Kita urus urusan  masing-masing,my life is my way!!
Saya putuskan saya tak akan mengurus urusan kamu lagi!!
Enam  jam kemudian!!********************************************
Sebuah pesan masuk di hp saya,” ndak ..aku pergi sama teman,dia juga pergi sama temannya, dia lesbi temannya juga, saya mau pulang,” kepala saya berat, rasanya mau pecah saat itu. Malam sebelumnya saya tak tidur memikirkan pesan-pesan yang masuk betapa kamu sangat membenci saya dan tak pernah menghormati saya, sebagai kakak saya adalah orang yang paling rugi barangkali, paling malang, adik sendiri justru tak maumendengarkan nasehat saya,tapi orang lain justru mengantri ingin konsultasi dengan saya dan bayarannya “mahal” tapi adik kandung saya justru tak pernah mau mendengarkan saya.
Saya biarkan pesan itu beberapa saat. Lalu saya menelepon pulang. Bagi saya tak ada orang lain yang bisa saya percaya selain Amak, tapi saat itu hp Amak rusak, saya menelepon Sita. Saya bicara padanya, bahwa saya akan membiarkan kamu disana, tak akan saya telepon mengingat kamu menekankan “urus urusan masing-masing, saya bisa menjaga diri,”..saya mengatakan kepada Sita bahwa kamu adalah seorang pintar, keren yang bisa mengurus diri sendiri.

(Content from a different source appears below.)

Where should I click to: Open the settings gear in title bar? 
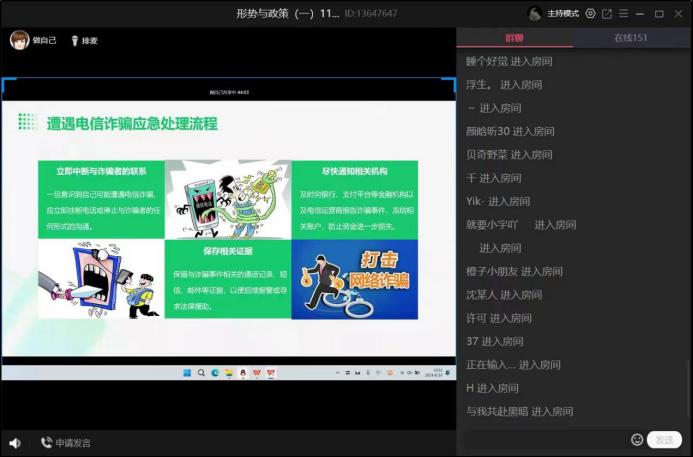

Saya kembali tidur, tapi perasaaan saya tak tenang. Berlatang belakang pengalaman wartawan yang kebetulan punya banyak teman di Jakarta, saya lansung menghidupkan computer saya dan membuka beberapa link yang bisa saya hubungin untuk melacak kamu. Saya telepon beberapa orang, mereka sangat jauh Jakarta…ahh…saya lupa kalau Jakarta itu luas. Saya menelepon kamu,dengan sangat berat hati,karena saya pikir kamu akan memutuskan telepon begitu saya mulai bicara, sebelum saya menelepon ada pesan masuk “maafkan saya”saya menelepon, ternyata yang saya dengar, hanya sedu sedan, tentunya kamu sudah lama menangis. Banyak buku yang saya baca, lesbian sama berbahayanya dengan Homo, saya teringat bebrapa berita pembunuhan belakangan. Saya mengkhawtirkan kamu untuk pertama kalinya sejak semalam. Saya berbicara dengan dengan temanmu itu, menanyakan semua tentangnya, dan saya mencatatnya lengkap, seandainya besok siang kamu tidak sampai di Padang akan sangat mudah bagi saya menemukan temanmu ini.

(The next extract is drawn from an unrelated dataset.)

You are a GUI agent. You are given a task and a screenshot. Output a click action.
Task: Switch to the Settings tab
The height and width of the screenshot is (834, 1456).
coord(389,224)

Saya tak punya uang untuk memulangkanmu. Amak terus menangis. Hal ini tak bisa dibiarkan. Saya tak pernah ingin Amak menangis. Saya meghubungi seorang teman, dan meminjam uang. Saya memulangkan kamu, menelepon kamu tiap sebentar, hanya ingin memastikan kamu baik-baik saja.
Baiklah…saya harap ini terakhir kali saya ikut campur urusankamu dan saya harap kamu memang bisa mengurus dirimu sendiri..sendiri…karena sudah pintar,sudah besar tentunya tanpa bantuan saya, tanpa saya ingatkan lagi, tanpa saya nasehati lagi..”saya bisa menjaga diri, urus saja urusan sendiri-sendiri, jangan menilai orang dari luar saja!!!!” masih jelas terngiang di benak saya dan itu tak akan saya lupakan.
Lebaran sudah dekat,saya sangat ingin belanja baju lebaran, walalu dengan uang pas-pasan,saya harap bisa dapat satu orang satu di rumah saya, saya kembali memeriksa dompet dan rekening saya, ternyata Cuma cukup untuk membeli baju satu orang, dan orang yang pertama saya ingat adalah:kamu!